Deficit Forecast to Reach 2.2%
India's current account deficit is projected to widen significantly to 2.2% of GDP in the current fiscal year, according to rating agency Crisil. This figure represents a substantial increase from the 0.8% deficit recorded in fiscal 2026. The primary drivers identified are soaring global oil prices and ongoing imbalances in merchandise trade, which are impacting the nation's external balance.
Oil Prices Drive Up Costs
The main reason for the widening deficit is Crisil's revised forecast for Brent crude oil prices. The agency now expects Brent crude to average between $90 and $95 per barrel this fiscal year, a jump of about 32% from fiscal 2026. These higher energy costs directly affect India's balance of payments and will test its external finances. Notably, oil makes up 36% of India's total goods trade deficit.

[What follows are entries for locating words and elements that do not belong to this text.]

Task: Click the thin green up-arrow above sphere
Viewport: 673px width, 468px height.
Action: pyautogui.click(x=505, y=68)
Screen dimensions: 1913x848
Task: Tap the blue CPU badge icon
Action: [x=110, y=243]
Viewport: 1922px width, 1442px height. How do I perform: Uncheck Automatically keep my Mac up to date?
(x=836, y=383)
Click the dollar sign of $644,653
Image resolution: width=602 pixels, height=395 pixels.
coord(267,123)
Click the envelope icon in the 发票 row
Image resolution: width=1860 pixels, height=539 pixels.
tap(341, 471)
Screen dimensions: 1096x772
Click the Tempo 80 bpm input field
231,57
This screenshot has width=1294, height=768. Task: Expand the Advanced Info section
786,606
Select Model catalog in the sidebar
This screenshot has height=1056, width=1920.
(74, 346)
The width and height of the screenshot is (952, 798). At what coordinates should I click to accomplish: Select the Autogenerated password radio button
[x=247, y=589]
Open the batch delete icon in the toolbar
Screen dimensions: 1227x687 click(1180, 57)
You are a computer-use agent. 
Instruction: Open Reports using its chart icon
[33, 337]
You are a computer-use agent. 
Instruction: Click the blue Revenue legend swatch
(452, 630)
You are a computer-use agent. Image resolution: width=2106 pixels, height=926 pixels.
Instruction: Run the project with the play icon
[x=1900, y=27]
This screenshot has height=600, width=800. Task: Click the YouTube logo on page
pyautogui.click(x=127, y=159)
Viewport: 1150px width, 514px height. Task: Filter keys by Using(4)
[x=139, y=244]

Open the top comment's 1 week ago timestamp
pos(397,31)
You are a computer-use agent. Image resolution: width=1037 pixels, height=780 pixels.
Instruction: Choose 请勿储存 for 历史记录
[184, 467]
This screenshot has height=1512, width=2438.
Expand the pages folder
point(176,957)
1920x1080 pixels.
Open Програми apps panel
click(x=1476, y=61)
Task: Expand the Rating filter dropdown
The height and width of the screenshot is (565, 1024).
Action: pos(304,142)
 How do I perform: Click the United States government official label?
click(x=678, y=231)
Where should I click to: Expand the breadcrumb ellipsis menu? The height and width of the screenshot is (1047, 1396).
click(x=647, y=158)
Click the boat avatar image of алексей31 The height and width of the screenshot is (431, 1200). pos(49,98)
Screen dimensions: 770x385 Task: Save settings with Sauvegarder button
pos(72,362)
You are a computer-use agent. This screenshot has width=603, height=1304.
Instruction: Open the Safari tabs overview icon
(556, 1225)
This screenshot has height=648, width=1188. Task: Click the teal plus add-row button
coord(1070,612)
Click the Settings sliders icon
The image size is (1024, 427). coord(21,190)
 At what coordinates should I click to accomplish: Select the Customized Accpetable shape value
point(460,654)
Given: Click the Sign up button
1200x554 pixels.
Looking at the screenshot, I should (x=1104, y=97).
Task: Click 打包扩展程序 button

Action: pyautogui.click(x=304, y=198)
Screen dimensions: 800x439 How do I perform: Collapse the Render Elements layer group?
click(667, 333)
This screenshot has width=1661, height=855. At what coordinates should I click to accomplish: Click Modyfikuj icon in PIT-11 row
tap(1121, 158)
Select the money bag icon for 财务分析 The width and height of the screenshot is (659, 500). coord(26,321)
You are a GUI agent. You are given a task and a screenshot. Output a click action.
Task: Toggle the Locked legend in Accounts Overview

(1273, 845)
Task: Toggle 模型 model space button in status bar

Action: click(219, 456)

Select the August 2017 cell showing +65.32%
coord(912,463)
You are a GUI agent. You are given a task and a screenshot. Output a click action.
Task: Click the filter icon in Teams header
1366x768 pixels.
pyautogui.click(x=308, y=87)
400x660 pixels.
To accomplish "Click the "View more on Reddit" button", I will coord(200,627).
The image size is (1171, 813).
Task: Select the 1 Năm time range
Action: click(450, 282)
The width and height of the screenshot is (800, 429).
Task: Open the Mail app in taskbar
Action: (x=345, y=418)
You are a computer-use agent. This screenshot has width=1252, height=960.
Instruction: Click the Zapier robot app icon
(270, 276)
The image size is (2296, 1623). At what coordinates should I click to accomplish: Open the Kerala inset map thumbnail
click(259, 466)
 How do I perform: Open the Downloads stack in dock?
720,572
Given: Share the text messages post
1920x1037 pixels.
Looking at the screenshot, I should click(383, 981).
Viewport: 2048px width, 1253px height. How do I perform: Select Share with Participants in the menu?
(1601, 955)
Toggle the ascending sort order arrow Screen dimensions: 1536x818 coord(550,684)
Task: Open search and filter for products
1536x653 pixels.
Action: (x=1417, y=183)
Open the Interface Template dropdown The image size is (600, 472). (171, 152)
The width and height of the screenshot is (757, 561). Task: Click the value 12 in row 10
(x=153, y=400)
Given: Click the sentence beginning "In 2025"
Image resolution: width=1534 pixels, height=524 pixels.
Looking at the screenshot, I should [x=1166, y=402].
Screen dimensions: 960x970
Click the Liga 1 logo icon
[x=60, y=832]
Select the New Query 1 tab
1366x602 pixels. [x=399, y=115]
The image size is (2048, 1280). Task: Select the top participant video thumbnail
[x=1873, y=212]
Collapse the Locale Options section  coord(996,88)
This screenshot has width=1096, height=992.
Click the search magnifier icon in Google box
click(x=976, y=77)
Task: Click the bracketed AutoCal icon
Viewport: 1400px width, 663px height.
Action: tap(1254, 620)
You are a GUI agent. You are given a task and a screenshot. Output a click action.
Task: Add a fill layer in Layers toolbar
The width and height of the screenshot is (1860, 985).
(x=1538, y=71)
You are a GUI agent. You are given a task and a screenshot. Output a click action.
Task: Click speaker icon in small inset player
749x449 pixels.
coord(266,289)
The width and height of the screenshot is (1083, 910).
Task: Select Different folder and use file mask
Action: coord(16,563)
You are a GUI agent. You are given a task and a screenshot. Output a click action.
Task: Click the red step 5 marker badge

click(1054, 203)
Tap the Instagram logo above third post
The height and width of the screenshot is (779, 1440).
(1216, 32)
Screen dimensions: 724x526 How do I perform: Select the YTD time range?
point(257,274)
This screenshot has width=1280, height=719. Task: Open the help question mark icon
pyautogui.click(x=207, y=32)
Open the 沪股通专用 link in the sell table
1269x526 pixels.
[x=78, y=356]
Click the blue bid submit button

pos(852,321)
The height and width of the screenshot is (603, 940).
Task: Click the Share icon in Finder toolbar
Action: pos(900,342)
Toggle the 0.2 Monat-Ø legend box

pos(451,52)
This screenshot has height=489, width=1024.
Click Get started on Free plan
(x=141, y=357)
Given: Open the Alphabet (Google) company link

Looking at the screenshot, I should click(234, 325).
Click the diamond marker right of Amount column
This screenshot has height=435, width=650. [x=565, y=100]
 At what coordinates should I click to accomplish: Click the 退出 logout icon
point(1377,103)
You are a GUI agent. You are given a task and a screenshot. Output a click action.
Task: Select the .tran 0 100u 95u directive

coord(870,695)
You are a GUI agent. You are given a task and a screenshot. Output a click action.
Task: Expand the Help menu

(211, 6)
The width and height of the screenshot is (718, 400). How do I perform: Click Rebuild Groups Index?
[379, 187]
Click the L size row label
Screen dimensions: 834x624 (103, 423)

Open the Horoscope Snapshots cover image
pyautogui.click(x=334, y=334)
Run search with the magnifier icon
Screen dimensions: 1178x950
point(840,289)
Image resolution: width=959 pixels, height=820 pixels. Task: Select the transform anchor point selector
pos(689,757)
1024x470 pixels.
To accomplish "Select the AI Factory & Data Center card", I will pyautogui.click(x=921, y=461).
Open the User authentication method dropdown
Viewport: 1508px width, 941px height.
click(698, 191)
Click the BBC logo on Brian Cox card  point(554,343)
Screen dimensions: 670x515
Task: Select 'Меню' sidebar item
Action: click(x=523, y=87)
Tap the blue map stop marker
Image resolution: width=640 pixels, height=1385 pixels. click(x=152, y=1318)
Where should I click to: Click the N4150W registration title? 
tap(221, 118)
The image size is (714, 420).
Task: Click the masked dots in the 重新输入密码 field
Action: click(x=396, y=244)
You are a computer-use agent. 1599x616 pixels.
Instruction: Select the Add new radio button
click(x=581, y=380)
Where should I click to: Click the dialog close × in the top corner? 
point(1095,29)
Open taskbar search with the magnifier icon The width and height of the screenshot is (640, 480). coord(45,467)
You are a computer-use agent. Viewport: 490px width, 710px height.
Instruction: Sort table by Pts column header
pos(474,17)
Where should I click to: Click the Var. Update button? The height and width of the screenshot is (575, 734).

Merchandise Trade and Remittances
Beyond oil prices, goods exports face pressure from global trade disruptions and softening international demand, according to Crisil. Further complicating the situation, ongoing conflict in West Asia could disrupt oil and gas output, potentially impacting vital remittances sent to India from the region. The country's merchandise trade deficit widened to $28.4 billion in April, up from $20.7 billion in March.
Services Sector Offers Buffer
On a more positive note, services exports proved strong, growing 13.4% year-on-year in April. This sector has become a key buffer as services imports declined for a second consecutive month. The resulting services trade surplus grew to $20.6 billion, helping to offset the widening deficit in goods trade and supporting the country's overall trade balance.